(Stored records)
--------------------

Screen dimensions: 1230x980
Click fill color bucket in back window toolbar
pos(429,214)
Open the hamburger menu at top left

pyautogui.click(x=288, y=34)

--------------------

Copy every record exactly, with nothing added or dropped.

Screen dimensions: 1230x980
Click fill color bucket in back window toolbar
pos(429,214)
Open the hamburger menu at top left

pyautogui.click(x=288, y=34)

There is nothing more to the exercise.